Pointer assignment - uint16_t

Question

I was looking at a problem from cs61c (ucb) . I have the following method:

void lfsr_calculate(uint16_t *reg) {                                      
  uint16_t result = compute_bit_val(*reg);                              
  printf("reg value: %d", *reg);                                        
  printf("bit val result: %d", result);                                 
  printf("bit val result shifted: %d", result << 16);                   
  *reg >>= 1;                                                           
  printf("bit val result shifted plus zero: %d", *reg + (result << 16));
  *reg = (uint16_t) *reg + (result << 16);                              
  printf("new reg: %d", *reg);                                          
}

If *reg is 1, my method compute_bit_val returns 1. The print output is

1 

1

65536

65536

**0**

?!?!?! I am pulling out my hair, I don't know why the last part is zero, for some reason the assignment is not working.
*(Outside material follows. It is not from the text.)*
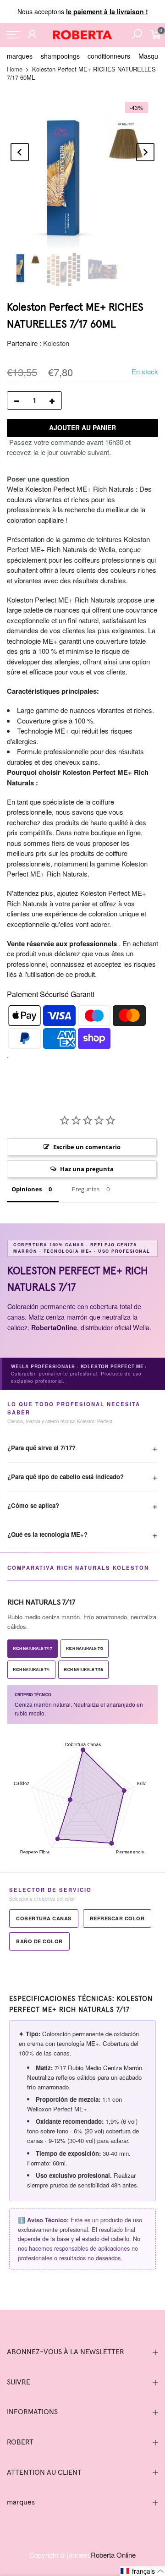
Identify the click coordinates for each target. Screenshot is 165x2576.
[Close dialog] (147, 1207)
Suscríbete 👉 (82, 1340)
I tried this with and without casting, and it gives the same result.

Answer 1

In the last step, you assign 65536 to *reg which is uint16_t . However uint16_t can only store values from 0 to 65535 , so it gets adjusted via modular arithmetic to have value 0 . (aka. wraps around).

You may be overlooking that integer arithmetic is always performed in at least int precision; narrower types are immediately promoted to int before computing the result of any arithmetic operator.